EXTRACTED TEXT =>

Silence, Stillness, Observation: Creativity In The Pandemic Era

 

Yellow and black bee rests on a concrete sidewalk
Worky work, busy bee.

Even four or so weeks into Pandemic 2020, memes pushing productivity over peace, especially for artists, persist.

I was talking with my friend Irene, co-owner of the amazing local restaurant Dylan’s Oyster Cellar, after she posted a quote by Toni Morrison on the artist’s role during societal upheaval.

First, the quote from the extraordinary Ms. Morrison:

“This is precisely the time when artists go to work. There is no time for despair, no place for self-pity, no need for silence, no room for fear. We speak, we write, we do language. That is how civilizations heal.”

I have been struggling with my own creative practice since this began, and I know many others who have struggled as well. It has been hard for me to put into words why I react negatively to the quote above, but talking with Irene helped clarify my thoughts around this particular time and place.

This pandemic reminds me of 9/11. When the planes hit, the U.S. stopped. Planes were grounded, people stayed home. For four days the bones of the U.S. were exposed, flesh laid bare in the sunshine.

And for many years after, there was no art surrounding this event. Writers talked about how hard it was to write anything around that day – the risk of trivializing something so catastrophic was high, and there was a kind of respect that silence afforded that words and dance and painting could not.

Even now, art surrounding 9/11 is mostly commemorative, writing is more reportage than creative. It is missing a “call-to-action” element, though, which seems appropriate and thoughtful. After the boo-yah, racist energy of going to war subsided, the creative work from 9/11 is memorial, not activist or nationalist.

This is not to say that coronavirus-specific work isn’t being done, but for some reason there seems to be a sense of social justice-style urgency surrounding this pandemic. Like all artists have to be productive and write towards what’s happening right now, and if you are not working in that way, you aren’t really worth much as an artist.

What about people whose work was not in that style to begin with? I write about love and nature, and I paint abstract impressionist paintings. I believe that love and nature are inherently healing; I don’t need to manipulate those things in order to micromanage healing or connection. I paint intuitively, as many layers as it needs and for however long it goes until it’s “done.” My work is not oriented towards social justice, and it never has been.

But, if I am honest (which I always try to be), I have not felt much of a creative impulse, or rather, the creative impulse I have felt has been different this past month. I have felt a deep need to be in the woods, by the water, away from people. My fellow humans are weaponized with virus right now, and many of them are not exercising the sense god gave a turnip. Avoiding them makes sense to me.

Meanders in nature, looking for edibles and studying them, writing recipes and experimenting with teas and tinctures: this is where my creativity has rested for the past several weeks, and I am here for it. It’s comforting to provide for myself with what’s available, to watch how nature is responding to this strange weather (no winter to speak of and spring temperatures that fluctuate wildly, with fewer flowers bursting, not like 2019’s ostentatious floral gluttony), and to winnow the wheat of my life and relationships from the chaff.

Of course, no one should sail their ship guided by memes on the Instagram, but in the small sphere of my blog I am here to advocate for silence, stillness, and observation.

If you are an artist struggling to find a voice in this time, listen.

If you are normally running yourself ragged with work and school and kids and art, let the stillness settle into mystery.

If you have felt that the world is spinning too fast and all is a blur, watch.

I give you permission to exist in this state of dormancy, like the slow trickle of water under the frozen stream. It’s ok to not be churning out creative work. It’s ok to feel stuck, blocked, stymied, and frustrated.

Everything passes, including this virus and this life and this time.

Silence, stillness, observation: creativity in the pandemic era can take many forms. Let yourself be ok with whatever form yours takes.

Now a question: how has your creative practice changed, if at all, over the past month?

Take care, be well, wash your hands.

WORK TO BE COMPLETED => Reproduce the passage of the blog post on creativity during the pandemic starting at "Of course, no" and ending at "stillness, and observation.". The data that comes next has no connection to the blog post on creativity during the pandemic.

DATASET EXCERPT =>

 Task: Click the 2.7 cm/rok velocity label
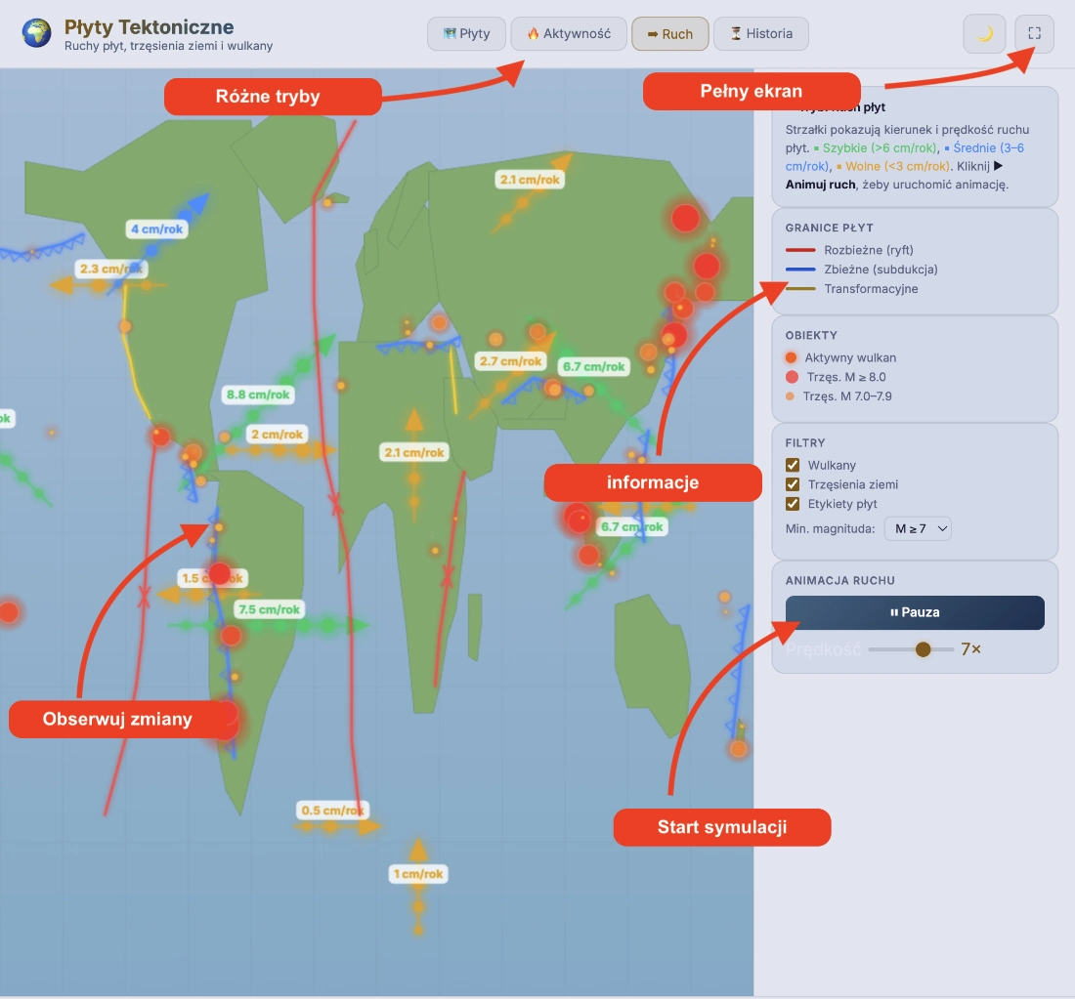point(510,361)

RESPONSE BELOW =>
Of course, no one should sail their ship guided by memes on the Instagram, but in the small sphere of my blog I am here to advocate for silence, stillness, and observation.